This article was published on January 26, 2017

Facebook announces News Feed change to surface more relevant videos

Facebook announces News Feed change to surface more relevant videos
Bryan Clark
Story by

Bryan Clark

Former Managing Editor, TNW

Bryan is a freelance journalist. Bryan is a freelance journalist.

Facebook today announced a few changes to the way it handles video on your News Feed.

In the past, video was ranked based on a few actions, like whether a video was live, if people bothered to turn on sound, or if you decided to open it to a full screen view.

Today’s announcement adds another metric, ‘percent completion,’ to determine how to rank video and determine what’s worth inserting into your News Feed. Percent completion is exactly what it sounds like, the amount of time you watch each video before shutting it off and scrolling to the next item. The longer you watch, it stands to reason, the more compelling the content is, and thus the more it should appear in the News Feed of others.

As for longer videos, the metric makes sense as it takes into account that sometimes life gets in the way of that 10 minute clip from ‘Last Week Tonight.’ If you’d watched six minutes before clicking away, the approach would still score the experience more favorably than watching 10 seconds of a 90 second video, for example.

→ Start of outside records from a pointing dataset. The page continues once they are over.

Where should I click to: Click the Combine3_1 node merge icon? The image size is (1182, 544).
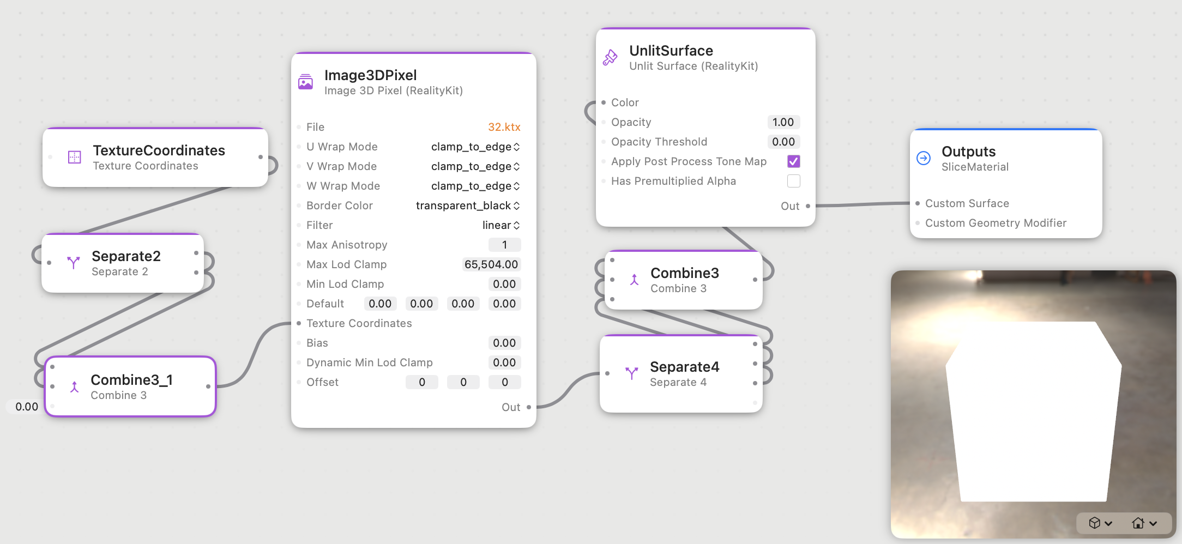point(75,387)
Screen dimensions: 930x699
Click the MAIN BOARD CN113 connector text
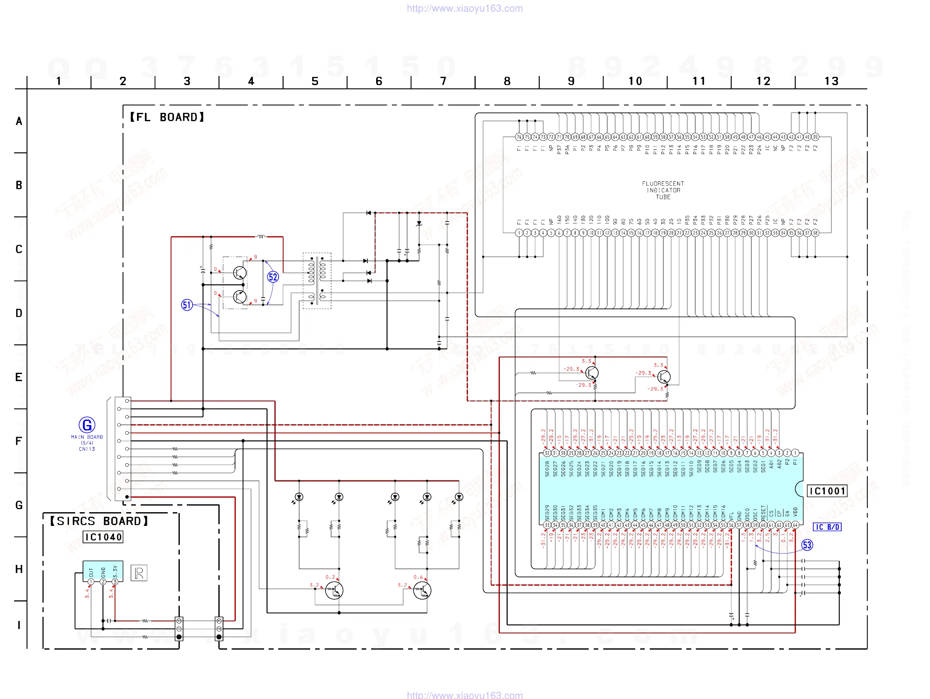[x=87, y=443]
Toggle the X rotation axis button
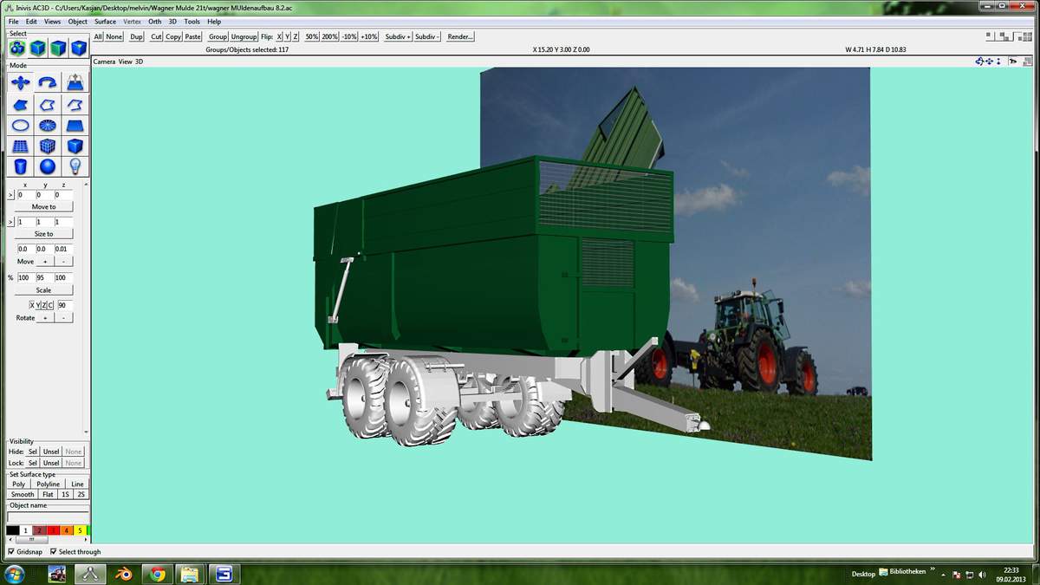This screenshot has width=1040, height=585. pos(33,305)
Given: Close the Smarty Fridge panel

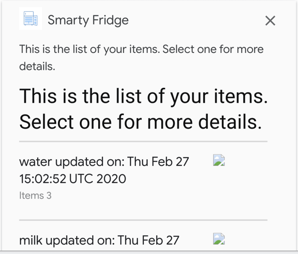Looking at the screenshot, I should tap(270, 21).
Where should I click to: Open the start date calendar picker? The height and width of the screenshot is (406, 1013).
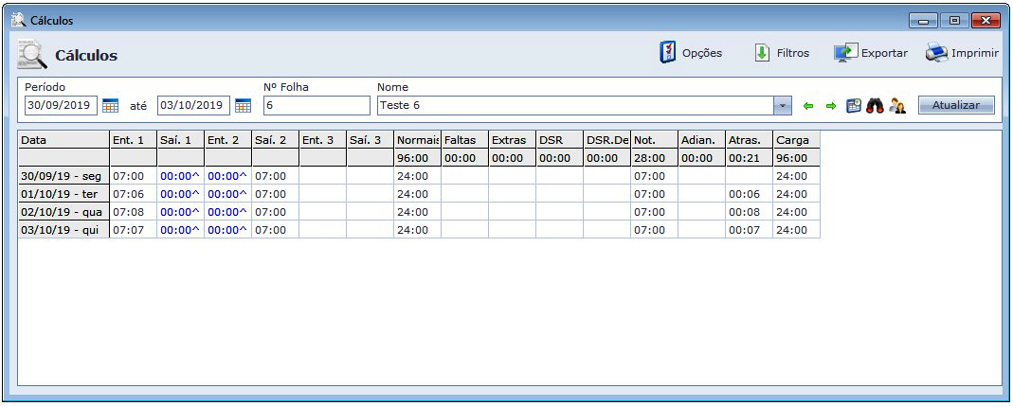click(110, 105)
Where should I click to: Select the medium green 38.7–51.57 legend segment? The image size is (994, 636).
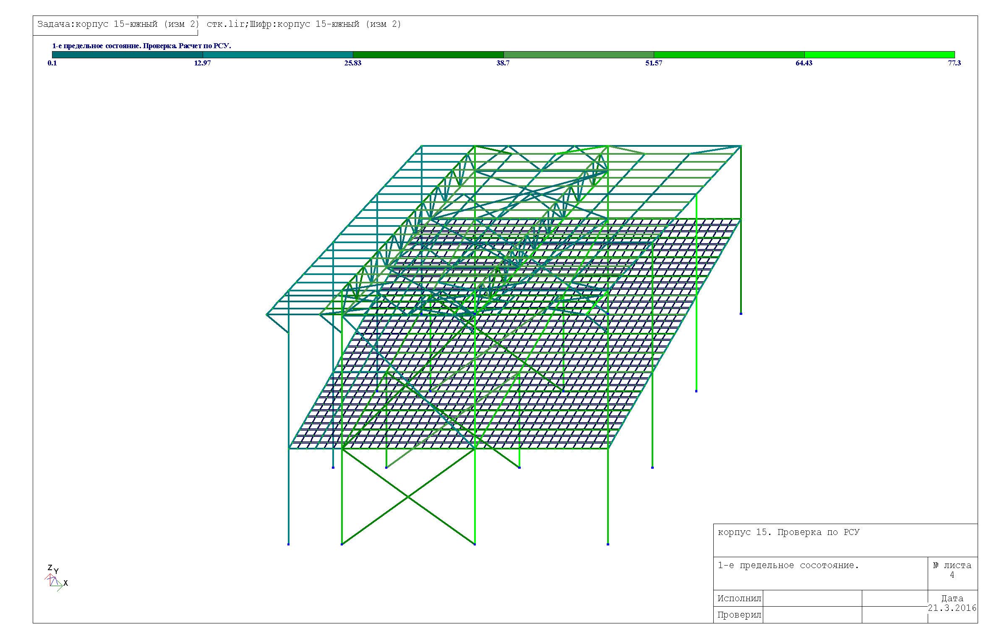(579, 55)
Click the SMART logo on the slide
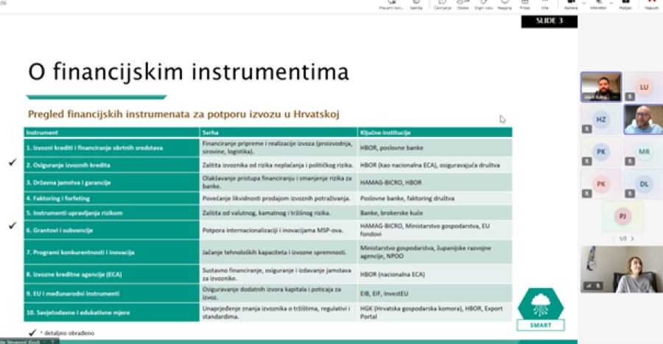 [541, 308]
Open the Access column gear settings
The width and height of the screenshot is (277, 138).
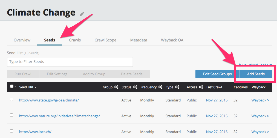click(x=201, y=87)
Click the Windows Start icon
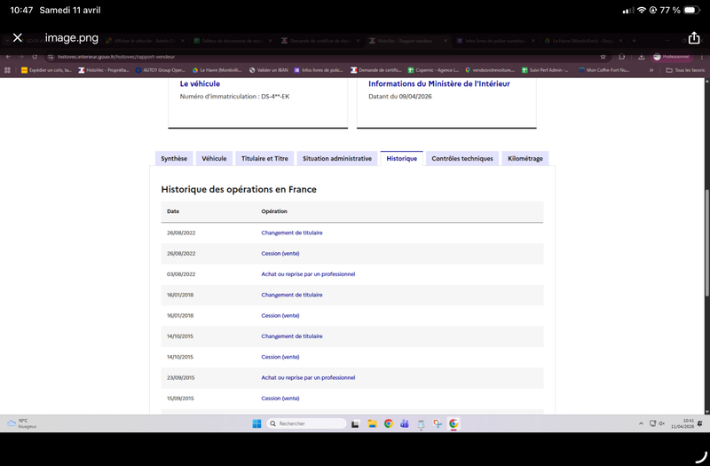 click(256, 423)
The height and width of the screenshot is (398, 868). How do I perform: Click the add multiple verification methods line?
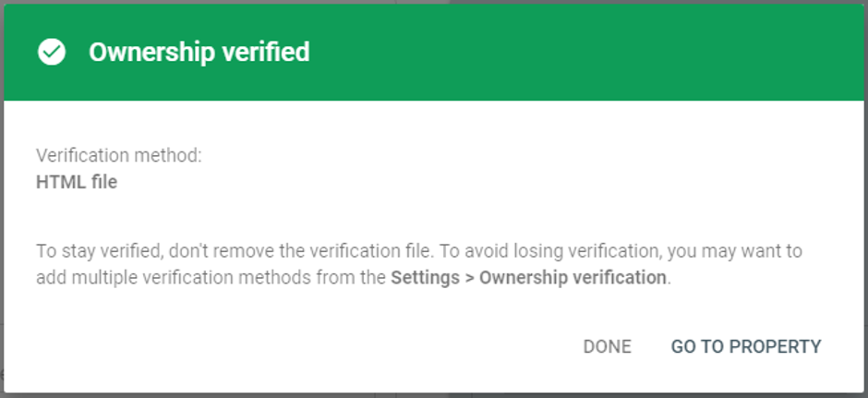353,277
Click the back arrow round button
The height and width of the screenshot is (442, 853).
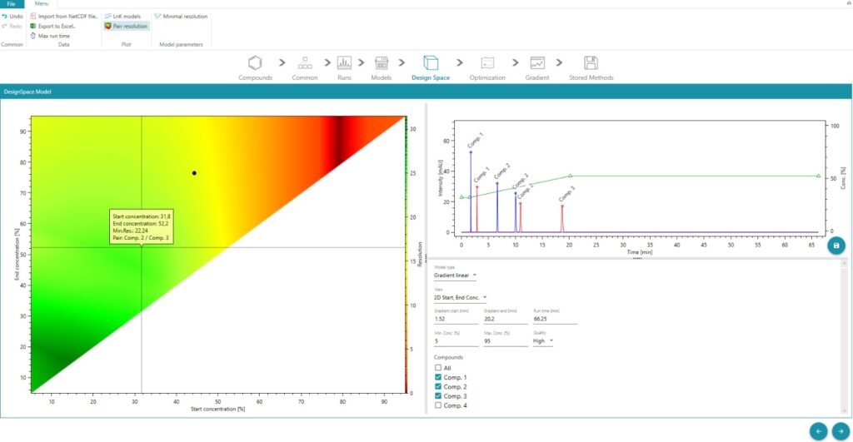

And for the important question, how will this impact your Facebook Page? It remains to be seen, but Facebook expects that most Pages won’t notice a significant change.

While we expect that most Pages will not see significant changes in distribution as a result of this update, longer videos that people spend time watching may see a slight increase in distribution on Facebook — so people who find longer videos engaging may be able to discover more of them in News Feed. As a side effect, some shorter videos may see a slight dip in News Feed distribution.

Not all users will notice the change immediately, although it did begin its roll out today. Over time, the feature will be monitored, and rolled out to more users.